Что совершили отец и мать, а потом и я, что совершили тысячи, миллионы таких, как мы, почему превратились в подневольных, обесчещенных, опороченных? Голод — страшное испытание, но и он не может сравниться с тем унижением, которое испытывает человек, когда его ни за что мордуют. Почему, почему национальность может стать причиной насилия? Разве мы были врагами? Разве подрывали Советскую власть, хотя такую власть надо было взорвать к чертовой матери… Во всем был виноват проклятый усатый, от него шло все зло. И когда теперь безумные старики и старухи и их отпрыски несут портреты сатаны, им нет прощения. И на том свете они будут гореть в огненной геенне. Овраг этот — символ вечного мучения, где червь не умирает, огонь не угасает…
Моя жизнь несколько раз висела на волоске. А в августе пятьдесят четвертого, засидевшись допоздна у подружки и не желая у нее заночевать — отец и мать очень бы волновались: телефонов ведь не было, — побежала домой. Бежать было километра два. Тьма охватила полнейшая: в областном городе по ночам даже на главной улице тогда не горели фонари. И вот из этой кромешной тьмы вдруг вынырнул огромный детина с лапами гориллы. «Ах ты милая моя!» — проговорил он и приготовился поволочь в кусты. И тут, как молния, озарил наказ Сережи, друга моего. Изловчившись, сколько было сил, ударила ему промеж ног коленом. Он взвыл, а я бросилась, сама не зная куда. И только когда показалось, что за мной никто не гонится, остановилась, чтобы передохнуть и сориентироваться, где нахожусь. Наверно, через час добралась до дому. Родители не спали, но я и слова не сказала им, а только попросила простить, что так долго засиделась в гостях. Конечно, горилла убил бы меня, потому что бы не далась…

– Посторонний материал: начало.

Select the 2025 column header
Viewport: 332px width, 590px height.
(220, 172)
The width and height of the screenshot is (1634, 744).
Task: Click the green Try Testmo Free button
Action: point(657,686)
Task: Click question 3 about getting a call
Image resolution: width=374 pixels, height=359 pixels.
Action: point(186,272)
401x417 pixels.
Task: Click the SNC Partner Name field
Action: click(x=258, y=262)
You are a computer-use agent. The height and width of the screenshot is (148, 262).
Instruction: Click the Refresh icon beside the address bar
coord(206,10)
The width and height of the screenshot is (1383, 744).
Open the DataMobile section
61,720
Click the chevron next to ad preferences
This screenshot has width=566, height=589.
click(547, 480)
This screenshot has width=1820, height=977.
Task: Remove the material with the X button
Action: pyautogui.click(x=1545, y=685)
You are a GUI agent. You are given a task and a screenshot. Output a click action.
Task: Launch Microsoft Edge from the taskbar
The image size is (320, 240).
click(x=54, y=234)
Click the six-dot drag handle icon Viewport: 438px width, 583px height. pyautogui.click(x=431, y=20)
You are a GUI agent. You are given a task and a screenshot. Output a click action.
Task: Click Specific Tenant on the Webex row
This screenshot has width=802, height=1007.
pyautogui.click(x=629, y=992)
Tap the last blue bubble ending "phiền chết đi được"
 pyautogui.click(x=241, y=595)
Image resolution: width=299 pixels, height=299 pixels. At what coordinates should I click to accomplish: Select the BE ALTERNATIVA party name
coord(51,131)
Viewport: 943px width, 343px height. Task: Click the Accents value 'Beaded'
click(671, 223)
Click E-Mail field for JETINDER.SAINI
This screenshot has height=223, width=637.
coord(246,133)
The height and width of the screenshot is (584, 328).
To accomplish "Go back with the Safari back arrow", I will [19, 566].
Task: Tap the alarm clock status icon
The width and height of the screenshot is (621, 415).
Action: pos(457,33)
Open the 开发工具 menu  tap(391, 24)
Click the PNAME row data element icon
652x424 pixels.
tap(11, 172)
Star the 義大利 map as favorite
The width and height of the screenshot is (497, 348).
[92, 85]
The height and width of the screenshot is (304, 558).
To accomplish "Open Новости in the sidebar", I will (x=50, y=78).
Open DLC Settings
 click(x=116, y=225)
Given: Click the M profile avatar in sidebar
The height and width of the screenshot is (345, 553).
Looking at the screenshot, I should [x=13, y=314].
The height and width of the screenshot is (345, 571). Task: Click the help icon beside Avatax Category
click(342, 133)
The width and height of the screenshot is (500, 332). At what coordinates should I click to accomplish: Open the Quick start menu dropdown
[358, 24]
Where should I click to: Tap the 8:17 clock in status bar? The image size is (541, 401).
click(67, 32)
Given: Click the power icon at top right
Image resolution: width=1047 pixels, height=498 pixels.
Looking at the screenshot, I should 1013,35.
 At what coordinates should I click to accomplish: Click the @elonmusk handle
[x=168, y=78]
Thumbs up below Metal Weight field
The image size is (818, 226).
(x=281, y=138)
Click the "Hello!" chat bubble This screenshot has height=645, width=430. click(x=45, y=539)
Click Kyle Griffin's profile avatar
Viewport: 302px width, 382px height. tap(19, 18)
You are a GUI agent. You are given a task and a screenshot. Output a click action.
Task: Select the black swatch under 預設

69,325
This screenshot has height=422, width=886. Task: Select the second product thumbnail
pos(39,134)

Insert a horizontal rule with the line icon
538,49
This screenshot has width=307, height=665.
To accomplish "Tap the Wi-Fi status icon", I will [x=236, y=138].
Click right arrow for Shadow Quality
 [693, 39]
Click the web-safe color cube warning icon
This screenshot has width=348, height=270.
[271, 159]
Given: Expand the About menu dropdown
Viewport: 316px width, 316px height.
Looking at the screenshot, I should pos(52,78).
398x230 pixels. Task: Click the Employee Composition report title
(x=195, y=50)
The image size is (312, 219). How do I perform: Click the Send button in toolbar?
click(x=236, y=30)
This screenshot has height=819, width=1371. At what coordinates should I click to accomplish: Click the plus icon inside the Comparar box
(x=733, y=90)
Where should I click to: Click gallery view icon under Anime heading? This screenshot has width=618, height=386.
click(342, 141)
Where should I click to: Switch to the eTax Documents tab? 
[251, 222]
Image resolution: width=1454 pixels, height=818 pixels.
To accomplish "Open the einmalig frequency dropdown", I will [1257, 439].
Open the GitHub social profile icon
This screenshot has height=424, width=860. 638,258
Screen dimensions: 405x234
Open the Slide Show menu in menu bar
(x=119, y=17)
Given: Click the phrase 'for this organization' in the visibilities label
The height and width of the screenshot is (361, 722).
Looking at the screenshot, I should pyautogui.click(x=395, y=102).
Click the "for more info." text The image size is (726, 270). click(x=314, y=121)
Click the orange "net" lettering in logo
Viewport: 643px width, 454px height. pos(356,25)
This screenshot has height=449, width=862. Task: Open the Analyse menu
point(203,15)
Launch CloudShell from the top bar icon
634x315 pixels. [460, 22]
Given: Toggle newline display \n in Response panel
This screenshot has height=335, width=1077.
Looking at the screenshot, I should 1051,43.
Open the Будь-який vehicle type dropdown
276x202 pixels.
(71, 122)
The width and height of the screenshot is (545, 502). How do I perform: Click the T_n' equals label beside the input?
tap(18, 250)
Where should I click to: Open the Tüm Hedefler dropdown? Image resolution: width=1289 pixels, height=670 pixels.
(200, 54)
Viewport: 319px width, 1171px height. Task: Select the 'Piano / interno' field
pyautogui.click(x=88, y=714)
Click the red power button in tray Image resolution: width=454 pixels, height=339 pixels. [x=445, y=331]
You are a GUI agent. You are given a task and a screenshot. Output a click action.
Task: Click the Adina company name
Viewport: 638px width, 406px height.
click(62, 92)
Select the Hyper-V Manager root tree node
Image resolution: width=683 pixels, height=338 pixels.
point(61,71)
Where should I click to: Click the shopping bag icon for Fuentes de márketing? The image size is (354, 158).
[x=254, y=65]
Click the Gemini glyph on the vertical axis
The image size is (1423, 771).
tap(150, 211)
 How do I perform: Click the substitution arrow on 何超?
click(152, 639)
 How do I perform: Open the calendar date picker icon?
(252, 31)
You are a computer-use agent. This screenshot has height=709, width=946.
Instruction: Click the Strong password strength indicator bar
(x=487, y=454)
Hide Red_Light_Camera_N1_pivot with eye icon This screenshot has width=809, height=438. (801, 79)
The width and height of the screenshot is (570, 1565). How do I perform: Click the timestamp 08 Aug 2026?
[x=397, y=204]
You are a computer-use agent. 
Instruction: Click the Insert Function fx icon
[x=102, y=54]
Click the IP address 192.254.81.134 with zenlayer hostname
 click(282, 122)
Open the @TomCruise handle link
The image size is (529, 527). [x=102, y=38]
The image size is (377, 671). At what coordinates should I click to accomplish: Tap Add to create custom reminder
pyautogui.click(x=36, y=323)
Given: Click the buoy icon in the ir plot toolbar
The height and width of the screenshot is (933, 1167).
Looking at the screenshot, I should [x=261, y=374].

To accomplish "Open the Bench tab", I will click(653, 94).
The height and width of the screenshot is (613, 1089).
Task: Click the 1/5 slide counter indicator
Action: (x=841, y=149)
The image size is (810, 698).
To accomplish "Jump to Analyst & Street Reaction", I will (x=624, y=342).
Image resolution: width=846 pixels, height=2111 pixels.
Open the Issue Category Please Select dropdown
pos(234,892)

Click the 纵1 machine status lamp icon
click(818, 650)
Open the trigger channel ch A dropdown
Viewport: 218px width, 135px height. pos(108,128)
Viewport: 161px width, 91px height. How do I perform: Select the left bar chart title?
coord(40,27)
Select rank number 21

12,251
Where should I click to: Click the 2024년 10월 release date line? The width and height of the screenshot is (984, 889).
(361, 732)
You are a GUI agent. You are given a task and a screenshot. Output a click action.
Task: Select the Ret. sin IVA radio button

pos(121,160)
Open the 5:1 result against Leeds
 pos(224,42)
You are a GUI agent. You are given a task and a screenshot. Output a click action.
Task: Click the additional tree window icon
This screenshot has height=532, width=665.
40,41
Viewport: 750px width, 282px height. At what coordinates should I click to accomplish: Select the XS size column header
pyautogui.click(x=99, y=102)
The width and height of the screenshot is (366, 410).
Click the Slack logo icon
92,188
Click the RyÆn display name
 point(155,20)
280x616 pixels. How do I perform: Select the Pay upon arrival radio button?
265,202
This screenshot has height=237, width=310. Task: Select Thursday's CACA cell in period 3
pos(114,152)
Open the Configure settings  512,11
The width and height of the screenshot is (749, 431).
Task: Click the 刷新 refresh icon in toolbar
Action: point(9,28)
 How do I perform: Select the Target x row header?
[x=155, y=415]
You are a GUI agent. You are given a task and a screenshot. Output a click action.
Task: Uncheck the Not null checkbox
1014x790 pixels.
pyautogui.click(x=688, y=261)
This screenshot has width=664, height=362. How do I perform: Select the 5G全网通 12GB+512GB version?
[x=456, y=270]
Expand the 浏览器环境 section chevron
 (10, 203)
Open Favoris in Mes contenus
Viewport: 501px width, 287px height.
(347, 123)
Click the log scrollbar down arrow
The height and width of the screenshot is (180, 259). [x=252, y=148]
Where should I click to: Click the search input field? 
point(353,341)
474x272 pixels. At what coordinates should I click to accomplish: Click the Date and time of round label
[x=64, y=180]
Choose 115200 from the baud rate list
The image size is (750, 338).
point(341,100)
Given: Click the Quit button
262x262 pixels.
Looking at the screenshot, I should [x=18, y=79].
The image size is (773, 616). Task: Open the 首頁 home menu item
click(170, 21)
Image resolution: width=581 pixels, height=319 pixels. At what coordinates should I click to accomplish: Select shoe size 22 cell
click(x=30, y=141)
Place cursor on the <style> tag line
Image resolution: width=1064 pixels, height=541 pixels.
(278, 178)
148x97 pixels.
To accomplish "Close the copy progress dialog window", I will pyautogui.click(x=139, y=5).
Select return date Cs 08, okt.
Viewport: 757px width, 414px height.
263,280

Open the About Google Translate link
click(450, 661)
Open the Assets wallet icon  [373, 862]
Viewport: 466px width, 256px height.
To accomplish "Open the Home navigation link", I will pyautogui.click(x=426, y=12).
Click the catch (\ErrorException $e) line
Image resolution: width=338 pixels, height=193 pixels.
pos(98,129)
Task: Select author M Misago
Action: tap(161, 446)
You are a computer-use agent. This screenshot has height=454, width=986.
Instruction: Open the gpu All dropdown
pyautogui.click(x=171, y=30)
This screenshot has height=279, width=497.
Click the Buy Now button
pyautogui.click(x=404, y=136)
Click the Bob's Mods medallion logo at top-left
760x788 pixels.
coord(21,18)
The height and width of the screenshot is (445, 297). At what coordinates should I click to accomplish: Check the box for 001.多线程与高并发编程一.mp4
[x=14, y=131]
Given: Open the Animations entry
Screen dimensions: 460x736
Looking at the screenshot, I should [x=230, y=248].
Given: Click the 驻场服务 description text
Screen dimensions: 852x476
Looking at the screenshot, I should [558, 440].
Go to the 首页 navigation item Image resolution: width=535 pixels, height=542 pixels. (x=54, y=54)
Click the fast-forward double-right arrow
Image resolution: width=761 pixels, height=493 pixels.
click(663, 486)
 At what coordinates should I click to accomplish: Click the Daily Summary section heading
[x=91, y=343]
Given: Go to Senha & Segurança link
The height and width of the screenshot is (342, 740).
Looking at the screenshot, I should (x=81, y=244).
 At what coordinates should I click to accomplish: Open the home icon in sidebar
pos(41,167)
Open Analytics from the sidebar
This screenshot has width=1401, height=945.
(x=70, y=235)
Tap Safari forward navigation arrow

Июль пятьдесят четвертого. Все ребята из учебной группы получили назначения — кто куда. В основном на Дальний Восток. И только я осталась «в распоряжении Министерства народного образования Татарии». Хожу в Кремль, где оно размещается, каждый день. И однажды, наверно, на десятый день, приглянулась очень деятельному маленького роста человеку — Нури Галеевичу Галееву, директору восьмой бугульминской школы. Просмотрев внимательно мой диплом и уж не знаю что подумав, он говорит: «Беру учителем русского языка и литературы в старшие классы. Квартиру дам, замуж за нефтяника выдам. Поедешь?»
Я еду. Выбирать не приходится, а Бугульма тогда была перспективным городом: начиналась большая татарская нефть.